トランプ政権と議会関係者は昨日、新型コロナ対策第4弾となる緊急経済対策で合意した。総額は4800億ドルに達する。日本円にして52兆円弱だ。日経新聞によると、第1弾から第4弾までの対策は「財政出動の規模で3兆ドルに近づく」とある。日本円で324兆円に迫る規模だ。これは日本の国家予算の3年分、GDPの6割近い規模になる。それだけではない。トランプ大統領はきのう、「地方でのインフラ投資や給与税の減税など、次策の議論を開始する」と第5弾の策定に意欲を示した。新型コロナの脅威を背景に、空前絶後の経済対策が動き出している。これ自体が市場経済と国家の関係を根本から覆しそうな気がする。

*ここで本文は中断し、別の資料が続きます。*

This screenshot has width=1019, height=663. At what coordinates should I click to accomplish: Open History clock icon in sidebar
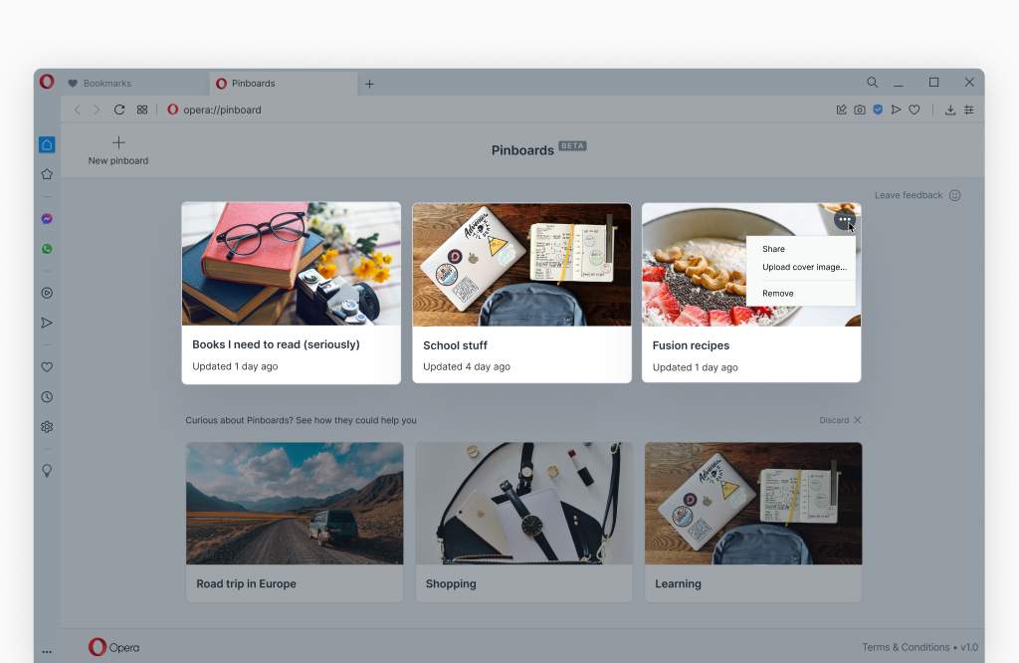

第4弾に盛り込まれた対策の主なものは中小企業対策とウイルス検査体制の強化だ。中小企業対策は第3弾に「給与支払いを補填する3500億ドルの雇用対策」(日経)が盛り込まれている。この分はすでに使い果たしており、民主党の要求も踏まえて新たに策定したものだ。金額的には3800億ドルが追加計上された。第3弾、第4弾の合計は7300億ドルになる。大統領選挙を控えていることもあるだろう。議会は与野党を超えて中小企業の救済に前向きだ。日経新聞には「従業員500人以下の中小企業が主に対象で、全米の雇用の5割弱を占める。対象企業は500万社とされるものの、これまでの支給は160万社にとどまっていた。中小企業向けには緊急補助金も600億ドル追加する」とある。

米国のスピード感に遠く及ばないのが日本とEUだ。日本のことはさておき、EUはイタリアやスペインが主張している「EU共同債」(コロナ債)の発行で意見が対立している。EUもコロナ対策を軽視しているわけではない。すでに総額5400億ユーロ(約64兆円)の対策で合意している。だが、対策の柱はドイツが推奨する「欧州安定化メカニズム(ESM)を活用し、最大2400億ユーロ相当の与信枠を提供する」という既存の枠組みだ。コロナの脅威に直面してもなお健全財政か積極財政か、神学論争が続いている。「アベノマスク」の日本はどうか。所得制限なしの10万円給付は決まったが、中小企業やフリーランス対策は一向に進展しない。日欧の政治家は、この期に及んでどこに焦点を当てているのだろうか。